Cautions To Be Aware Of
The trailing stop is a very useful exit. It simplifies the process of letting winners run but keeping losses small. This is why they are very popular among traders and in guidebooks. However, there are some cautions to be aware of as well.
The first comes from poor behaviour of the stop order itself. This is not often talked about but I’ve found that stop orders in the market can sometimes do funny things. It’s rare but occassionaly I’ve had my stop orders cancelled for no apparent reason. When you use any type of stop with a broker keep an eye on it to make sure it is doing as you expect.

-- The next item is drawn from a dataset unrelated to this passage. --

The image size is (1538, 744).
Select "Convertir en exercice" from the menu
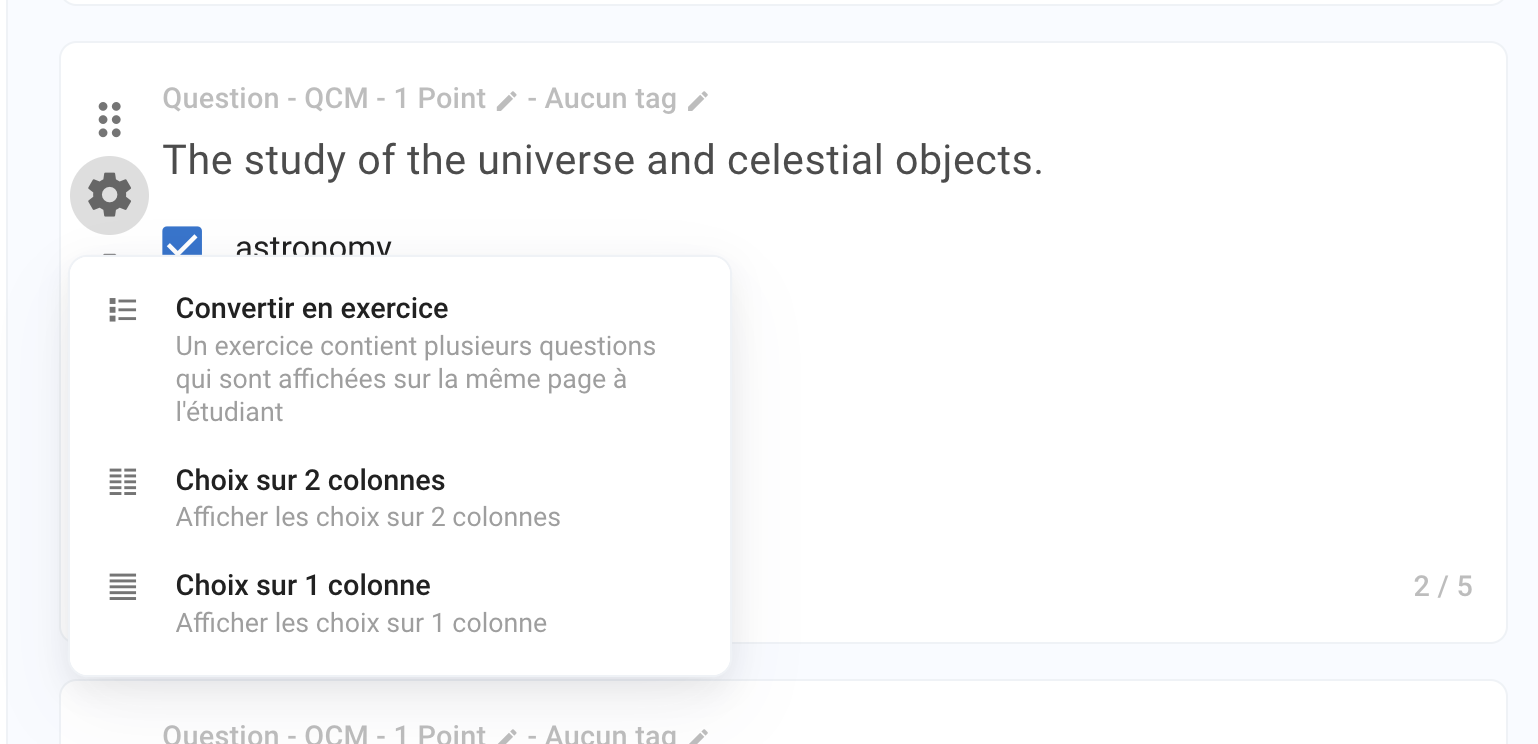(x=312, y=309)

Another issue comes from execution. A very tight trailing stop can enter too many trades and rack up high transaction costs. This is particularly true in less liquid stocks where bid:ask spreads are wide and volatility is higher. You need to make sure to use a trailing stop in the right situation. A small, less liquid stock is not usually a good candidate. These stocks can drop quickly and stop you out on minimal news before moving right back.

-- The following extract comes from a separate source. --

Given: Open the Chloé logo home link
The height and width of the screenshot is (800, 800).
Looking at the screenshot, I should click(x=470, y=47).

One of the issues when trading stocks is that exchanges are not open 24 hours. This means any stop orders that you place in the market will not be relevant overnight. For example, if you have a 20% trailing stop in the market but the stock opens down 50%, it’s likely that you will take a 50% loss on the trade instead of the 20% loss that you had planned. This is another reason why trailing stops need to be considered carefully and are not always good for volatile companies.

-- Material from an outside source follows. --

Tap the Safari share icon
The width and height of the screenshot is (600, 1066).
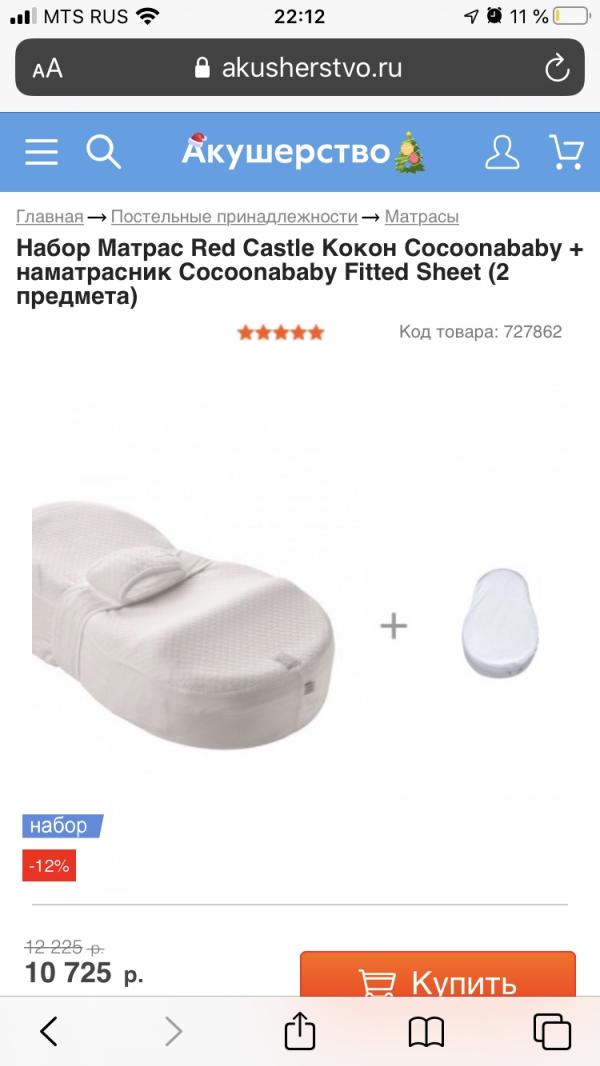[300, 1031]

Lastly, although I have shown some results on this page using a large sample of data, it’s useful to remember the limitations of running backtests. The past cannot predict the future completely so trailing stops that worked well in the past may not necessarily work as well going forward.
In this article we looked at various types of trailing stops and tested them on 11,000 US stocks back to July 1990.
We found that the percentage trailing stop (particularly the 20% and 25%) does a decent job of capturing upward trends in stocks while limiting risk.
Meanwhile, the Chandelier stop and moving average line produced disappointing results and do not provide much reason to use these methods.
These findings support my previous experience and it was no surprise to me that the percentage stop losses performed strongly. I have often used the 20% trailing stop in my trading and used it in many trading strategies.
If there is a surprise in these results, it is the decent scores for the Parabolic SAR indicator.
The PSAR indicator looks like it has some merit and I intend to test it with my existing trading strategies to see if it improves performance.
Article updated: 10 April 2021. The data used for this analysis comes from Norgate Data and includes historical constituents and delisted stocks so as to minimize survivorship-bias. Data also includes dividends, is adjusted for splits and corporate actions and includes transaction costs of 0.1% per trade. Risk-to-return is defined as the annualised return divided by maximum drawdown. Stock charts created in Amibroker.
Thank You For Reading
Joe Marwood is an independent trader and the founder of Decoding Markets. He worked as a professional futures trader and has a passion for investing and building mechanical trading strategies. If you are interested in more quantitative trading strategies, investing ideas and tutorials make sure to check out our program Marwood Research.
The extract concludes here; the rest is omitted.